Document extract>
*** Begin section ***
Carving out digital objects is much like the work archivists have long done with physical collections—arranging items into folders and boxes so that they can be understood, managed, and retrieved. The difference is that in the digital realm—whether materials are digitized or born digital—those physical cues may be absent. Practitioners must decide at what level of granularity to create digital objects and how to model them for long-term stewardship.
One of the most common questions APTrust members ask is deceptively simple: What goes into a digital object? Should an entire collection be modeled as a single object, or should each series, folder, or item stand on its own?
These questions of size and scope are central to digital preservation practice. The choices you make will affect not only how materials are stored and managed today, but also how they will be understood and accessed decades into the future.
Start With Collections, But Don’t Stop There
Most collecting institutions already use hierarchies—collections, series, boxes, folders, items. For digitized materials, this often mirrors their physical arrangement. For born-digital materials, hierarchies might come from existing file systems, email folder structures, or project-level groupings.
Some options for defining preservation objects include:
- One object per collection. Simple and efficient for very small collections (e.g., two letters, a single dataset), but may be unwieldy for larger holdings.
- One object per series or grouping. A good compromise for both digitized and born-digital collections (e.g., one object per archival series, per set of research data, or per email account). Retrieval, however, requires knowing where an item sits within that grouping.
- One object per folder or box. Mirrors the physical arrangement of digitized material and can echo directory structures for born-digital. But be cautious: physical boxes/folders may be rearranged over time, and digital directory structures are not always stable. If identifiers are tied too tightly to those numbers or paths, confusion may follow when things change.
- One object per item. Useful for photographs, books, audiovisual recordings, or datasets that are best managed individually.
There is no single correct answer. Many organizations choose different levels of granularity for different collections, depending on context and use.
What Belongs Inside a Digital Object?
Once you’ve set the outer boundaries, think about the contents and structure of each object. Digital objects may include:
- Preservation files: full-quality scans, master files, or untouched originals
- Access files: smaller, optimized versions for everyday use
- Supplemental files: OCR text, captions, transcriptions, or codebooks for datasets, reports
- Metadata: descriptive, administrative, or structural
Consistency matters. Standard file naming conventions and predictable folder structures help future users navigate both digitized and born-digital content.
*** End section ***
Actions to take>
1 - In the digital objects text, rewrite the passage between "Start With Collections, But" and "or project-level groupings.", inclusive, changing "hierarchies" to "arrangements".
2 - According to the digital objects text, for what kind of collection is one object per collection simple and efficient?
3 - List the options that the digital objects text gives for defining preservation objects.

Data excerpts>
*** Begin section ***
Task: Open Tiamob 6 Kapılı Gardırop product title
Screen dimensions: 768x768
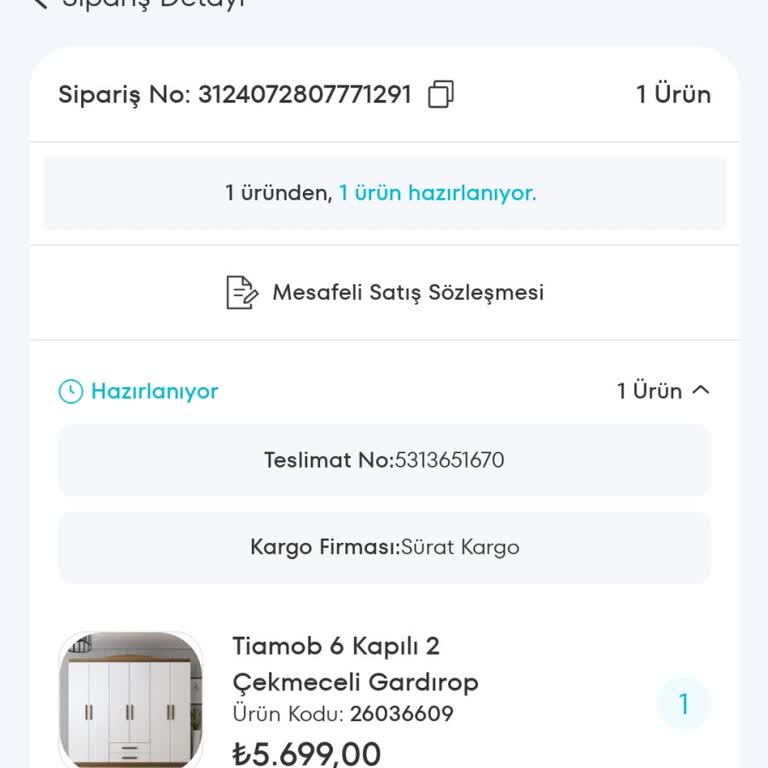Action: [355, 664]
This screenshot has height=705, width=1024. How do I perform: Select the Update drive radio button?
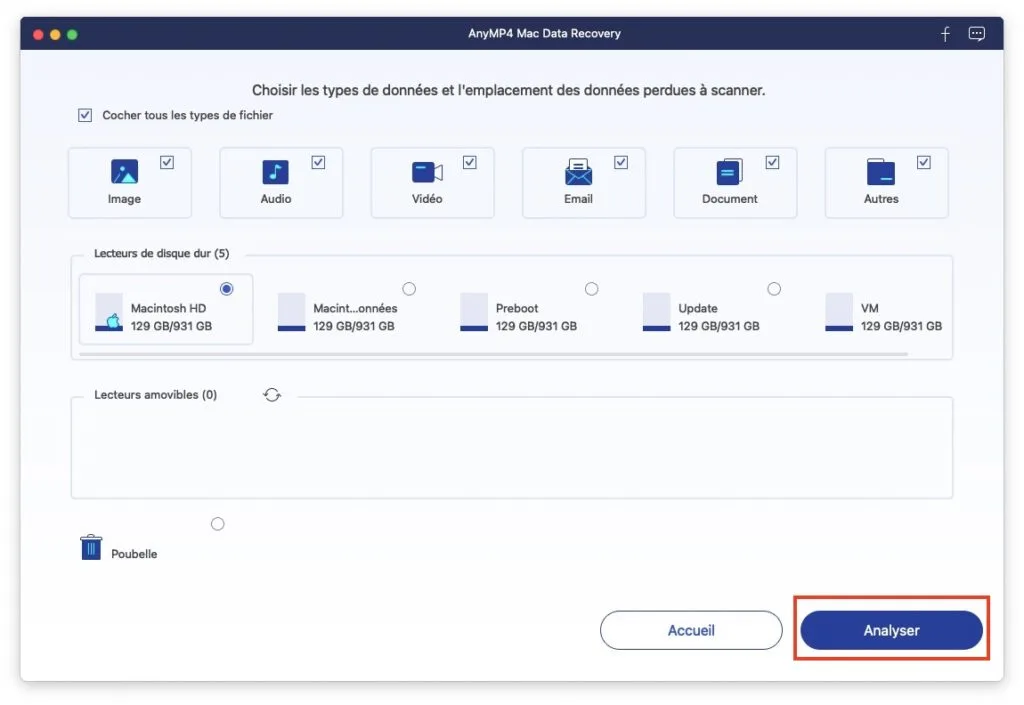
*** End section ***
*** Begin section ***
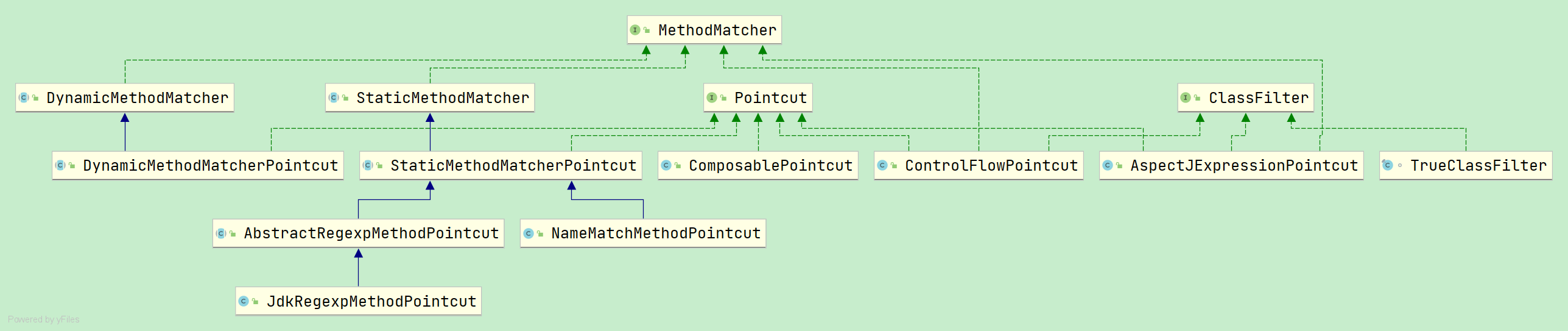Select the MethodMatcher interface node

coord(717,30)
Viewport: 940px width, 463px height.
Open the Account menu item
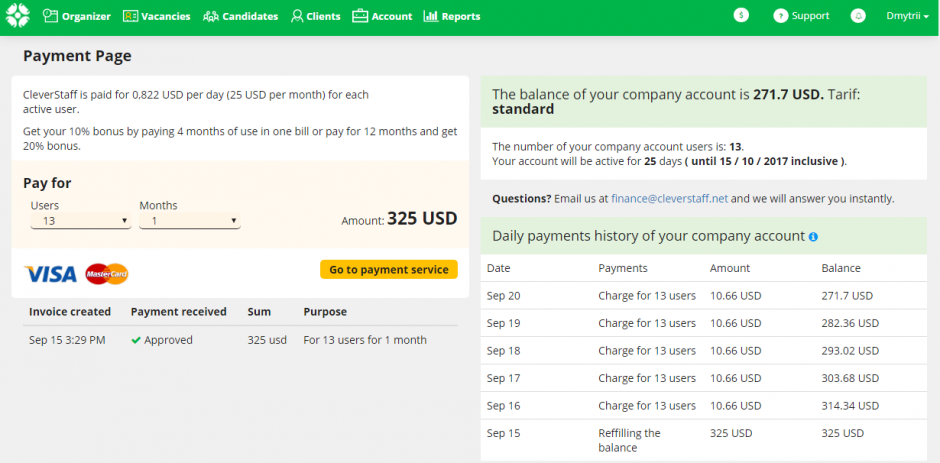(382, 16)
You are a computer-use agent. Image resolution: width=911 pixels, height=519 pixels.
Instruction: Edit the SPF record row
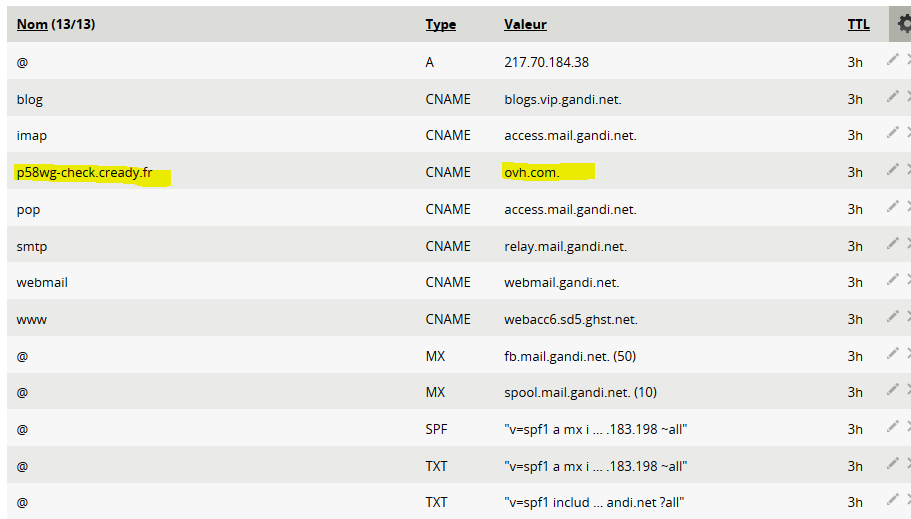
*** End section ***
Outputs in order>
1 -
Start With Collections, But Don’t Stop There
Most collecting institutions already use arrangements—collections, series, boxes, folders, items. For digitized materials, this often mirrors their physical arrangement. For born-digital materials, arrangements might come from existing file systems, email folder structures, or project-level groupings.

2 - Very small collections, such as two letters or a single dataset.

3 -
- One object per collection
- One object per series or grouping
- One object per folder or box
- One object per item